───── RECORDS FOR THIS EXERCISE

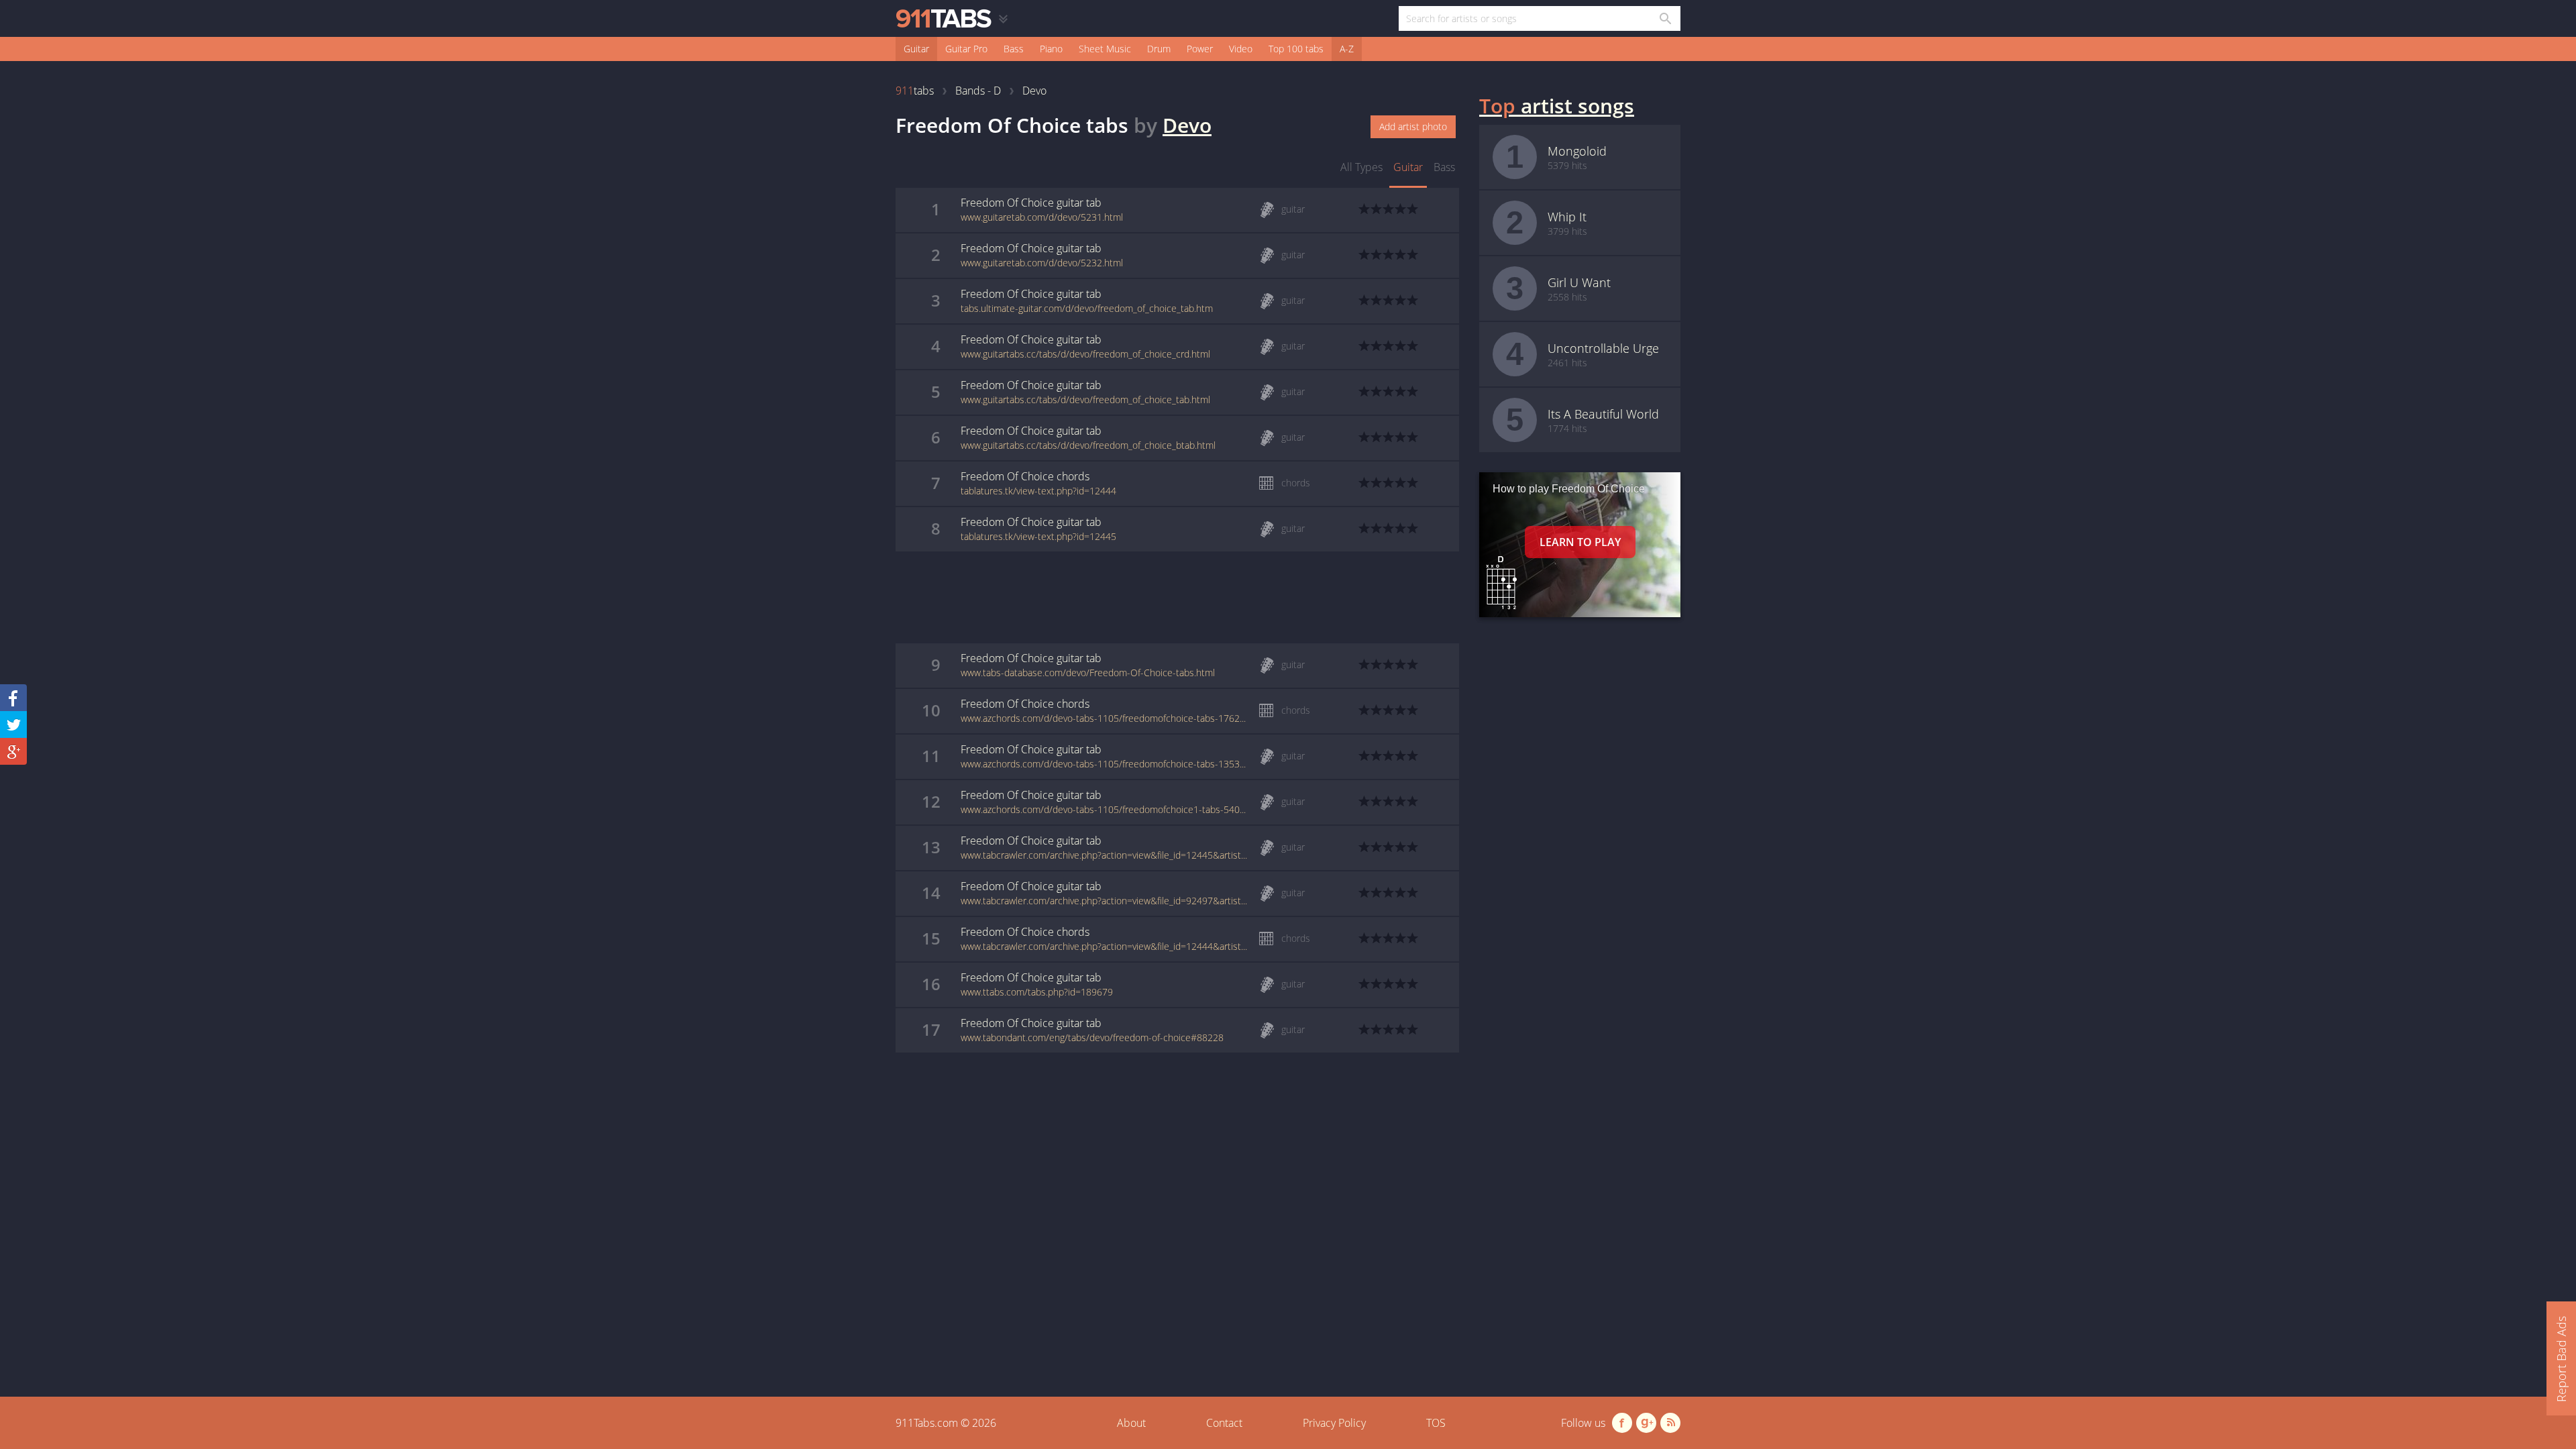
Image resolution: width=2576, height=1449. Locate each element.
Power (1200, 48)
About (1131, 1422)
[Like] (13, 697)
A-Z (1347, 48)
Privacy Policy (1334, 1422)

──────────

• YOUR ASSIGNMENT: The task calls for repeating each line above exactly while excluding the pictures.

• EXERCISE OUTPUT:
Image resolution: width=2576, height=1449. Locate each element.
Power (1200, 48)
About (1131, 1422)
[Like] (13, 697)
A-Z (1347, 48)
Privacy Policy (1334, 1422)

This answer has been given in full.